Coyote season is open year round on Okla, but like has been said deer and turkey seaon you will need the appropriate tags and follow any management area regulations.


----------



## HogHunter

I know it's been a while, but did you find a cheap/free Hog hunting location in Oklahoma...My inlaws live in Burkburnett TX and will be there during the holidays and with it being on the Oklahoma border, I wanted to see if you found a spot...Could you PM me the service you used...Thanks


----------



## OkieDavid

Allen got it. You have to be licensed and hunting something to hunt hogs in OK. Easiest thing is coyote- the season is open year round and all firearm calibers are legal.


----------



## Allen W

Hogs are classified as feral here not a game animal so it leaves a grey area as far as saying you are hunting hogs. You need to be legal for whatever game season it is. Other then that it is kill on sight.


----------



## HOTW

NY you can shoot as many as you want anytime no restrictions!


----------



## Stephen_F

My brothers will be visiting this winter and I would love to have a place lined up where we can hunt pigs in Oklahoma. We prefer not to have to pay and certainly do not want a controlled hunt.
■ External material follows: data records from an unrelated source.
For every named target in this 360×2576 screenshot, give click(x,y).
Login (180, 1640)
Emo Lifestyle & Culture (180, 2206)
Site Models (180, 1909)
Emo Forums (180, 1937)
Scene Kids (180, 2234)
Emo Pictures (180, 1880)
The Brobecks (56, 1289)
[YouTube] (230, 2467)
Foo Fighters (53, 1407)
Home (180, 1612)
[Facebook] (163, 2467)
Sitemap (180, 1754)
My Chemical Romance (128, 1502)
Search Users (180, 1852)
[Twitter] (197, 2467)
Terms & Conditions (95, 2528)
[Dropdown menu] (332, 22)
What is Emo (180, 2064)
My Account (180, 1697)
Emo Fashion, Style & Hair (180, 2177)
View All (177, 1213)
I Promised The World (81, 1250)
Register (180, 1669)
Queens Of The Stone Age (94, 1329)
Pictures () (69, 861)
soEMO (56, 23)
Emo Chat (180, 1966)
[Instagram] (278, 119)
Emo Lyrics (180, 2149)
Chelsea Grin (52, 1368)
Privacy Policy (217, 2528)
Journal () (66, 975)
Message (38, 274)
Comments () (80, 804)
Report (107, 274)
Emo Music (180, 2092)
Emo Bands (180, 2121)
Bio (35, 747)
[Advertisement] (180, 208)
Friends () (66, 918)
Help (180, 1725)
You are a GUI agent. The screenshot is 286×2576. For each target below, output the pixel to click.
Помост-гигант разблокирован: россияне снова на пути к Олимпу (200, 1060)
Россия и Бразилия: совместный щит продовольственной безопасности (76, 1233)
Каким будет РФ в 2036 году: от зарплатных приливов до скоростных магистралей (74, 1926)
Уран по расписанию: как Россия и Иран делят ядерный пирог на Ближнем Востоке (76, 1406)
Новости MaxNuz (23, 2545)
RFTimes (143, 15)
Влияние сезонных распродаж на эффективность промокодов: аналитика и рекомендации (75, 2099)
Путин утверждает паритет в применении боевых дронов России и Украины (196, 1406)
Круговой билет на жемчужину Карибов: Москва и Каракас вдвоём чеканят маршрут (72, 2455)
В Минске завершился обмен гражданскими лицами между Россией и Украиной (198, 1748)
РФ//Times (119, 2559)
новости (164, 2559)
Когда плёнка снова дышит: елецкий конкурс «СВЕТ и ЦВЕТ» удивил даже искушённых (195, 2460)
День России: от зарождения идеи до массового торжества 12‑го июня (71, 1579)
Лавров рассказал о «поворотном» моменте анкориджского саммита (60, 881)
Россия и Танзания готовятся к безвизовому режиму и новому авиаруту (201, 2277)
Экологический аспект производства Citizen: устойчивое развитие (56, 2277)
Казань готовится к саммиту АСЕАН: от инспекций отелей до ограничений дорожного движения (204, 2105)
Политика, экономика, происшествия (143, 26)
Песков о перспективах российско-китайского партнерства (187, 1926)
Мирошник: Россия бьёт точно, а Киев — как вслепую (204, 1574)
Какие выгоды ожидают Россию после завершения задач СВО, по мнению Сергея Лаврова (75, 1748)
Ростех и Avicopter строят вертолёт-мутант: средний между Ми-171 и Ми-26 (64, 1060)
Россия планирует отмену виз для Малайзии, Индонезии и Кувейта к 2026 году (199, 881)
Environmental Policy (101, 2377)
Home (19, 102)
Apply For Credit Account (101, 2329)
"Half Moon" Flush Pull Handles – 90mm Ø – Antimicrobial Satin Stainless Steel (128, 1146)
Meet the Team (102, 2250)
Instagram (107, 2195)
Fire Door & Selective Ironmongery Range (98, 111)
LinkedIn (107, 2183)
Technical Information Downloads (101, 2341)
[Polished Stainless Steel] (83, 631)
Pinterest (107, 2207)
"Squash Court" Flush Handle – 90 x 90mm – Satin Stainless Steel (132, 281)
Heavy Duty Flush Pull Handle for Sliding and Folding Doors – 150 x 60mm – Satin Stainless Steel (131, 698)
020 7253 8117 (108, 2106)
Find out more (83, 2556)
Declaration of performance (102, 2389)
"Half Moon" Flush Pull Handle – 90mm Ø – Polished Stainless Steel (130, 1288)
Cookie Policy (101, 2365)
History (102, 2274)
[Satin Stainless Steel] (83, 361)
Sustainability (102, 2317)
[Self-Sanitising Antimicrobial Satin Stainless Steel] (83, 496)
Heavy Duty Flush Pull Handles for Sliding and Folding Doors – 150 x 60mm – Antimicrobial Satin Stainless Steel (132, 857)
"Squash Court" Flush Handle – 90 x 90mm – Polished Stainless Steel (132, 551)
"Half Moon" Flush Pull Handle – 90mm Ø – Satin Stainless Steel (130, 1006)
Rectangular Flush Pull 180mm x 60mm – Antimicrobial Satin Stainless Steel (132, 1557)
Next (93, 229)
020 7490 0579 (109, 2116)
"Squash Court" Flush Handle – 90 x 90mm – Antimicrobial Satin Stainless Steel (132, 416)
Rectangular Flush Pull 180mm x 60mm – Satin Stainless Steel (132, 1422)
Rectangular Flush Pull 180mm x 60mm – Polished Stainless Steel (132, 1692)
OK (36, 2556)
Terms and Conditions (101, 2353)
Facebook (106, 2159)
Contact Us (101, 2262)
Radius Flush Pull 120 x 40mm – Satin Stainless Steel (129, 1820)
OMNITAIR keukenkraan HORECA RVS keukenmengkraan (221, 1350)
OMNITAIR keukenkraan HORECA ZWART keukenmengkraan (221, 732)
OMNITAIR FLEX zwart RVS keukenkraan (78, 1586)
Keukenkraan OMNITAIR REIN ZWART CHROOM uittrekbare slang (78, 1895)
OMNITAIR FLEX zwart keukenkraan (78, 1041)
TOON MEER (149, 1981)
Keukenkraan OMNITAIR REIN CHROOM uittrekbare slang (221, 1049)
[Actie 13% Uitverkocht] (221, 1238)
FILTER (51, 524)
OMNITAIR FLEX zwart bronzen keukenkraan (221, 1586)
As a whole, we are meat hunters, not trophy hunters. We have hunted Deer, Elk our entire lives as a family. We are all marksman and clean up after ourselves. 

We know how to pull up when hunting around free grazing cattle or homes and will be extremely respectful to any special rules put on us.

Like I said earlier we are looking for a piece of land to hunt hogs, I suspect we will reduce the population by about 8.

If anyone knows of a land owner that would like their hog population reduced by good farm raised men, let me know.


----------



## brownegg

I would think a donation to the land owner is in order here. I would never come and hunt on someone's land without the consideration of some kind financial....but that's me.


----------



## Wm C Allen Jr

Thank you much.Okay, I really need to get away (wanna be alone) and I would like to homestead or find a desolate piece of land for cheap or better.


----------



## TedH71

Update: hogs are swarming in Oklahoma. People are getting desperate enough to pay for hog dog hunters to go get rid of the hogs and use traps at the same time. If you want to find cheap land in Oklahoma...there's tons of cheap places but you will have to contend with lack of jobs and lots of meth heads unfortunately.


----------



## muleskinner2

C


mdharris68 said:


> I am looking for a place to hunt feral hogs in Oklahoma if the problem exists there. A friend or two and myself had a plan in Texas, but it fell through for this year. We thought we could find a place in Oklahoma and spend less time driving and more time hunting. Any ideas?


Call your local game and fish. Do you have any public land in Oklahoma?


----------